Jean-Bernard Albert l'aîné

- Département
- Haut-Rhin
- Naissance
- 2 octobre 1739, à Bouzonville
- Mort
- 15 juillet 1807, à Paris
- Ordre en 1789
- Noblesse — Secrétaire du roi en la chancellerie près le Conseil souverain d'Alsace depuis 1780, office qui confère la noblesse graduelle ; il est pourtant élu en 1789 suppléant du tiers état de Colmar et Sélestat.
- États généraux de 1789
- Tiers état — Colmar et Sélestat (élu suppléant, siège à partir d'octobre 1790)
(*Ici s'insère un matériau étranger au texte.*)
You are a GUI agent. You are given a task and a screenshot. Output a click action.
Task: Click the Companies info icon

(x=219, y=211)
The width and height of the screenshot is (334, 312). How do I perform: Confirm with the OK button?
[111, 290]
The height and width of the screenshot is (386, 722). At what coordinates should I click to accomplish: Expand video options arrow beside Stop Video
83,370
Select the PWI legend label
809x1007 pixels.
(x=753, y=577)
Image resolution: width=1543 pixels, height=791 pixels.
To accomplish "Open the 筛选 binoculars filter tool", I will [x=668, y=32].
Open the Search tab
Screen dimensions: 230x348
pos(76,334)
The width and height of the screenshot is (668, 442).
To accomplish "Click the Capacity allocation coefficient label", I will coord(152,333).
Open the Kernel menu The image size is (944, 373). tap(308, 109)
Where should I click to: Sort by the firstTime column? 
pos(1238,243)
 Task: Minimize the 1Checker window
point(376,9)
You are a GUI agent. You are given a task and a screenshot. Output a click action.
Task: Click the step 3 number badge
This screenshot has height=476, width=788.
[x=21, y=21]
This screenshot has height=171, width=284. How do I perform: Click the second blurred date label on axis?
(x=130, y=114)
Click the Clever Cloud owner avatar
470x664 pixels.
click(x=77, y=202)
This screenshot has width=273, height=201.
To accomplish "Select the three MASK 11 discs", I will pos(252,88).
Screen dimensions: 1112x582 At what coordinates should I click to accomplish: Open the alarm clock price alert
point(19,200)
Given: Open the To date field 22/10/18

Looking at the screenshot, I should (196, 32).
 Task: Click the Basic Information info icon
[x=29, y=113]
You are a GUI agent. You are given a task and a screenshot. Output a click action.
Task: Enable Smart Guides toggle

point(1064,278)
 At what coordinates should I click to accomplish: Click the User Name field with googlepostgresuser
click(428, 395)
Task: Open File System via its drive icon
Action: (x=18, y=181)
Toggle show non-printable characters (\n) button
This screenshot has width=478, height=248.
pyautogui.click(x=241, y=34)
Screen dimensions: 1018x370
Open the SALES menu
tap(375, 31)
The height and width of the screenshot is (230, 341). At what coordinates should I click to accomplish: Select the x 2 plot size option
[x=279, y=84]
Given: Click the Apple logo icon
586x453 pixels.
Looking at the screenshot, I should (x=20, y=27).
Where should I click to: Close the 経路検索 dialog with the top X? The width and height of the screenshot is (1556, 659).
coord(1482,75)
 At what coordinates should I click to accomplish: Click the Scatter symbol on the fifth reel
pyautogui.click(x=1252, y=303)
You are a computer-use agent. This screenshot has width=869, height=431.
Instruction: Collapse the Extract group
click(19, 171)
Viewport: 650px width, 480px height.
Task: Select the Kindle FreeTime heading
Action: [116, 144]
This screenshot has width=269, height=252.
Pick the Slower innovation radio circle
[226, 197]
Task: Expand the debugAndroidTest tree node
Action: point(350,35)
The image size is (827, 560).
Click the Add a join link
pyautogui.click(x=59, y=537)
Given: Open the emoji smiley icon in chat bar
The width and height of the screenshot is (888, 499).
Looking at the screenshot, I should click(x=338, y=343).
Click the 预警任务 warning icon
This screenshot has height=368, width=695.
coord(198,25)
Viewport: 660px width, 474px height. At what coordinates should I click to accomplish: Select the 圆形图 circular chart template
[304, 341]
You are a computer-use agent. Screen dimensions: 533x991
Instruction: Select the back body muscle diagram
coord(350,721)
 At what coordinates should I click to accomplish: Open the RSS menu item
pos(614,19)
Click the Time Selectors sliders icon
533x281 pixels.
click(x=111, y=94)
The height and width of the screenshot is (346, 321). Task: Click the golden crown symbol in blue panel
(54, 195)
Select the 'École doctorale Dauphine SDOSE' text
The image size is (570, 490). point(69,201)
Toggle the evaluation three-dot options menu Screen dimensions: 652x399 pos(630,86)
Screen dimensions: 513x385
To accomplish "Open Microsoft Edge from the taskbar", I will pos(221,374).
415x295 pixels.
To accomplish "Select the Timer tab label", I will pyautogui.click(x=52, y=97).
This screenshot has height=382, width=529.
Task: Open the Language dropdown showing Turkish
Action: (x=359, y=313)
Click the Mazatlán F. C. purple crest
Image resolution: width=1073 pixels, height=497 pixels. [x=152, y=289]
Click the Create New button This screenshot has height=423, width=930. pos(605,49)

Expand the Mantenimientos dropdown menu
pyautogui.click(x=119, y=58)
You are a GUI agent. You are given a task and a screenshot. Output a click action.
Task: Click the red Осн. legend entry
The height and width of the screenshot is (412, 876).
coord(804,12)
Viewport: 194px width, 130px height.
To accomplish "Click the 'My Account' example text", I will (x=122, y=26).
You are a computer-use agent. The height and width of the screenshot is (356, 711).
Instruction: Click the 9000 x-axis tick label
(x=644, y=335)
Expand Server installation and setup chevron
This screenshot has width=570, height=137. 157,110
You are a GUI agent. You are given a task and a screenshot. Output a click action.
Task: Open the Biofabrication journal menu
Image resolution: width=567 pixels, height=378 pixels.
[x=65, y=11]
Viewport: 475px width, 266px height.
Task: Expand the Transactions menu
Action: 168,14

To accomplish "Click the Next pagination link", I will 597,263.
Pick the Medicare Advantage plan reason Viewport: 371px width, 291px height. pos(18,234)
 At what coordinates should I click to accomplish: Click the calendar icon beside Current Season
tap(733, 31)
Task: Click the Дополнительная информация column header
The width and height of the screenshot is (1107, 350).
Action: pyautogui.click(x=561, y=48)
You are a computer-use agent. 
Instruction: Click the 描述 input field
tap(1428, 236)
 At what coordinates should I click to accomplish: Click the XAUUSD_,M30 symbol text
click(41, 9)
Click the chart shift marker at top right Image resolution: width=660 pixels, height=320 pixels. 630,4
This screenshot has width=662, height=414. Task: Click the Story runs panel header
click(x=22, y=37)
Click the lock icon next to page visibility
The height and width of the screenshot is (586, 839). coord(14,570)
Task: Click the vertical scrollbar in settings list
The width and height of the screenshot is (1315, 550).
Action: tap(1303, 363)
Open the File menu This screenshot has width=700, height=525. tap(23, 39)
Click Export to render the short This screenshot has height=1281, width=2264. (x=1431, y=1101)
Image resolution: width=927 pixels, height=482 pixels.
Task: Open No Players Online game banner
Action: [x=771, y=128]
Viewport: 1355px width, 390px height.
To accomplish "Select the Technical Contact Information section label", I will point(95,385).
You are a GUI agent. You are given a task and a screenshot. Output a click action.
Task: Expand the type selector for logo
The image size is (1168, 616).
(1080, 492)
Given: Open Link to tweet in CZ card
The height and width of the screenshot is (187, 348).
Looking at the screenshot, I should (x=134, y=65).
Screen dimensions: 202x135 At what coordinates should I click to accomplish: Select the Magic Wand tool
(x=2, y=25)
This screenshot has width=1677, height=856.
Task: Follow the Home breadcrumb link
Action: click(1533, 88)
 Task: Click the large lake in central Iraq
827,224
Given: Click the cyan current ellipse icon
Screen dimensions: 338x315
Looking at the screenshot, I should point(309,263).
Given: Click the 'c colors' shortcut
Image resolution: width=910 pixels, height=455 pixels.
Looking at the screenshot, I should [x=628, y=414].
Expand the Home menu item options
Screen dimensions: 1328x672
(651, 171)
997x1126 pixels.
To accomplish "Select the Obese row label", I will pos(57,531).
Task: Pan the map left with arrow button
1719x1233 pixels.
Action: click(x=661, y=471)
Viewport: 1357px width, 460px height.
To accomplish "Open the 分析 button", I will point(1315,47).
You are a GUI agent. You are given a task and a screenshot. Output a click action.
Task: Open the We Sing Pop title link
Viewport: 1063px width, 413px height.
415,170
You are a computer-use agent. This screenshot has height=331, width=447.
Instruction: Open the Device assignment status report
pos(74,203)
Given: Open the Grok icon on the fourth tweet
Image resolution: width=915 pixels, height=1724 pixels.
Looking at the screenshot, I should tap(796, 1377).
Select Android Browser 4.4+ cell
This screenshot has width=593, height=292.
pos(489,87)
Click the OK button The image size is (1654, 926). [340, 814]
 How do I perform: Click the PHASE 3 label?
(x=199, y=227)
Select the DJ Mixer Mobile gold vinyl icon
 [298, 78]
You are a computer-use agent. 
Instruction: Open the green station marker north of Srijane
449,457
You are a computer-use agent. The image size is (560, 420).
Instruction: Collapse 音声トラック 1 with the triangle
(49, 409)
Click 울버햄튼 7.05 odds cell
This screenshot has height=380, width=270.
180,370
Fils d'un avocat à la cour souveraine de Lorraine, bailli de Bouzonville, Jean-Bernard Albert y naît en 1739. Formé au droit à Strasbourg, il s'établit avocat à Colmar en 1765, devient notaire royal au Conseil souverain d'Alsace en 1770, secrétaire du roi en la chancellerie en 1780, puis membre de la chambre royale des consultations. Élu suppléant du tiers état en 1789, il siège à la Constituante à partir d'octobre 1790. Procureur-syndic du district de Colmar, il est envoyé à la Convention par le Haut-Rhin : il déclare Louis Capet coupable, réclame l'appel au peuple, se prononce pour la réclusion jusqu'à la paix suivie du bannissement et accorde le sursis. Il siège ensuite aux Cinq-Cents, aux Anciens et au Corps législatif, et meurt à Paris en 1807.
Ses quatre votes
Louis Capet est-il coupable de conspiration contre la liberté publique et d'attentats contre la sûreté générale de l'État ?
oui
Le jugement de la Convention nationale contre Louis Capet sera-t-il soumis à la ratification du peuple ?
oui
Quelle peine sera infligée à Louis ?
la réclusion jusqu'à la paix, le bannissement ensuite
Y aura-t-il un sursis à l'exécution du jugement de Louis Capet ?
oui
Ce qui reste incertain
- Le classement en noblesse repose sur sa charge de secrétaire du roi en la chancellerie (1780) : la noblesse attachée à cet office n'était que graduelle, et il fut néanmoins élu en 1789 dans l'ordre du tiers état, ce qui suggère que ses contemporains ne le tenaient pas pour noble.